序
カーテンを明けて、外を眺めてみる。その先にあるのは庭か、隣の家か、高層ビルか、田舎ならば草原が広がっているかもしれない。何の事はない。これが現実だ。誰かが外を眺めれば、その先には必ず何かがある。目線を少し上にやれば、そこには空があるはずだ。何の事はない。
当然のごとく存在しているもの達がバランスを取り、普通という状態を保っている・・・筆者はこの当然の世界に飽き始めている。別に自殺志願というわけではない。欠けてはならない友もいる。生きることに対する無意義さを抱いているわけでもない。ただ、不思議なほどにバランスの取れたこの世界に、ちょっとした変化を加えようとしているだけである。
先程外を見た。では問いたい。外の景色の中に、『面白いもの』はあったかと。特別目を引くものはあったかと・・・。この際に素朴でもいい。何か変わったものを見つけたなら、あなたの飽きは満たされるだろう。満たされ、新たな意欲が湧いたなら、それに越したことはない。だが、もし無いなら、この小説に目を通していただきたい。
バランスの取れた秤のバランスを崩すにはどうすればいいか。倒すのではない。あくまでバランスを崩すのだ。

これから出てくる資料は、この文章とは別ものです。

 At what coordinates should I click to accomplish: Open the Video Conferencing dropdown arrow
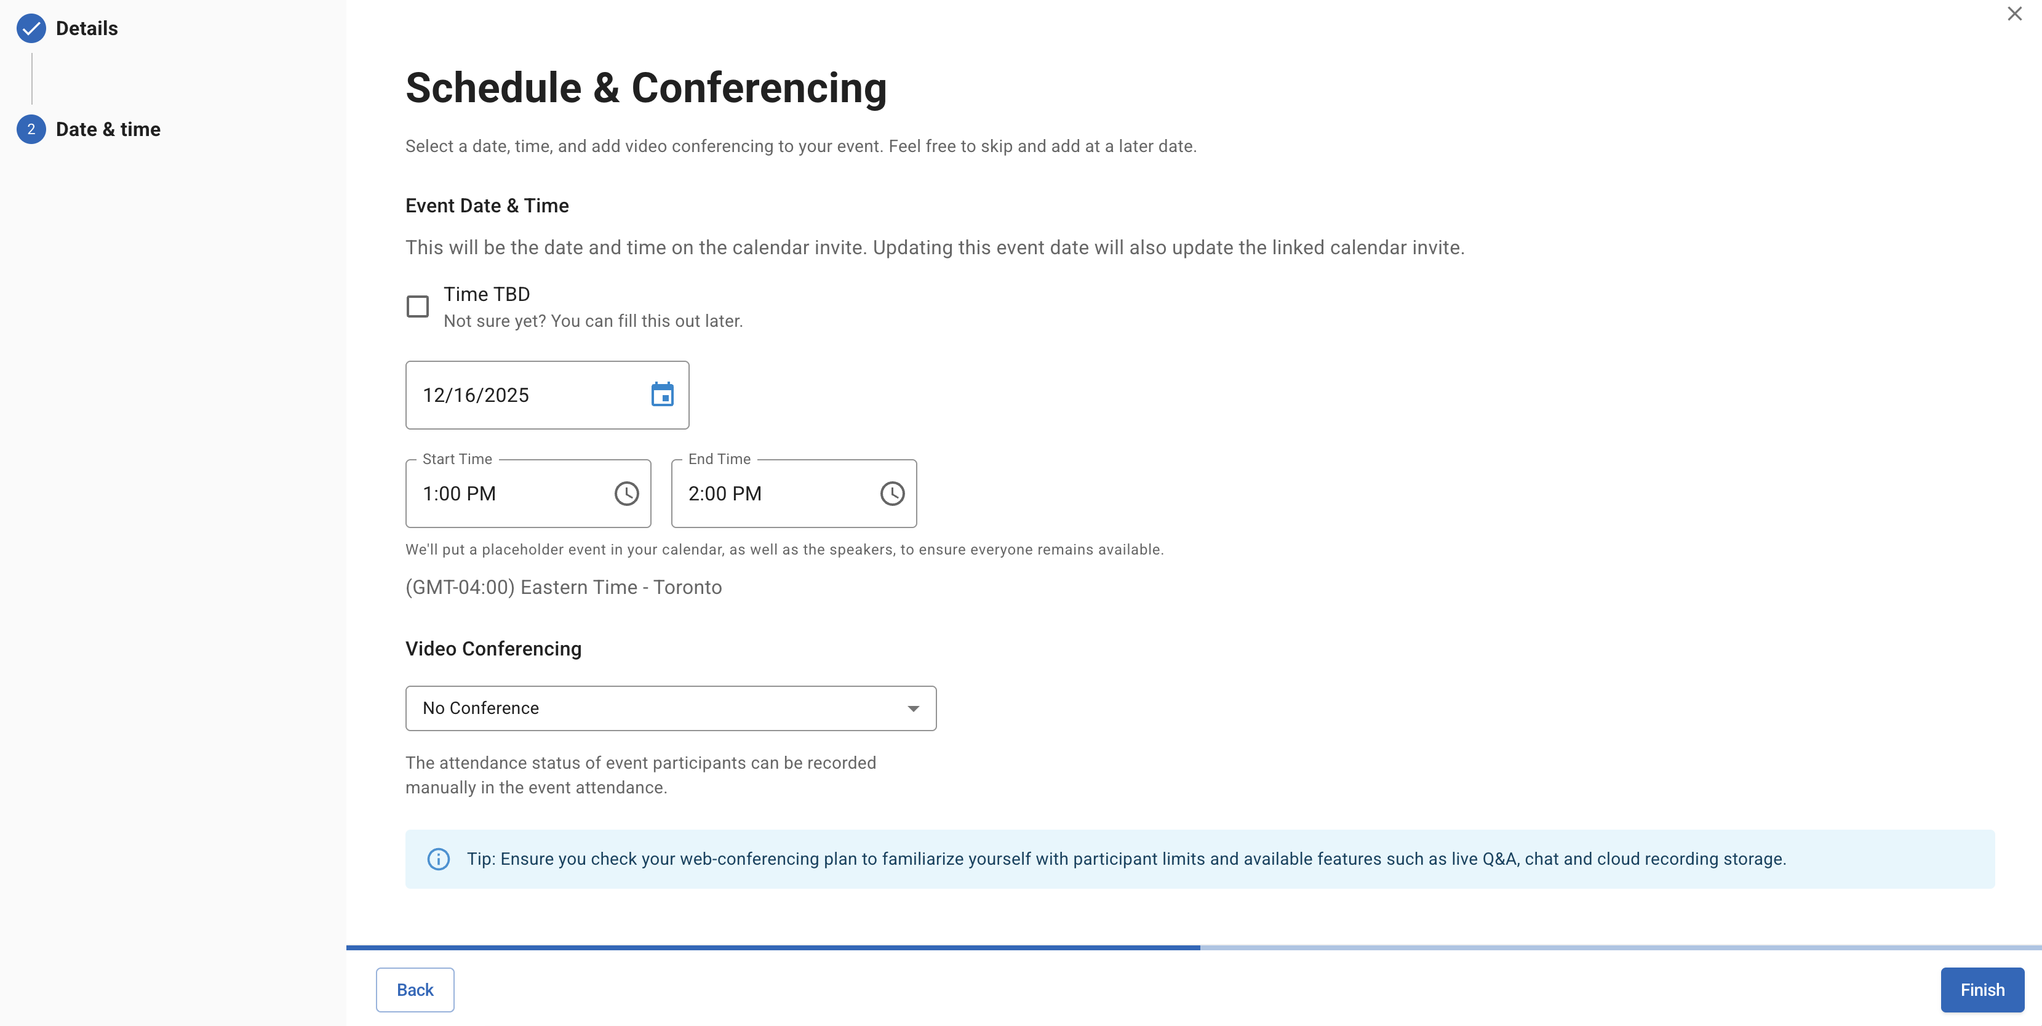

答えは単純。どちらかの器に、重さを偏らせればいいのだ。現実と空想・・・このバランスを崩すには、空想の器に入っていたものを、現実の器に移し替えればいい。それだけの話である。何の事はない。問題なのは、空想の器に入っているものの内どれを移し替えるかである。
色々思うところはあるかもしれないが、今回は『魔法使い』と言う要素を、現実の器に入れることにする。何だ、よくあることじゃないか。確かにその通り。しかし、忘れてはならない。これから始まるのは、空想の器の中で、空想と空想が戦う物語ではない。
現実の器に入れられた『魔法使い』は少数。『人間』が世界中に巣食っている中に、突如放り込まれたのだ。しかし、『魔法使い』にその自覚はないし、『人間』に至っては『魔法使い』の存在にすら気付いていない。極々一部の者達を除いては・・・。そして自分達の滅亡を確信した『魔法使い』は、ある計画を実行に移す・・・!
さあ、現実と言う命題に対し、それを否定する命題を突き付けてみようではないか。その時現実は、アンチテーゼにどう対処するのか・・・。現実の世界に存在しえないはずの者達は何を思い、誰に何を託すのか・・・それはこれから始まる物語を読んでもらえればわかることである。どうか、この物語の結末を見届けてほしい。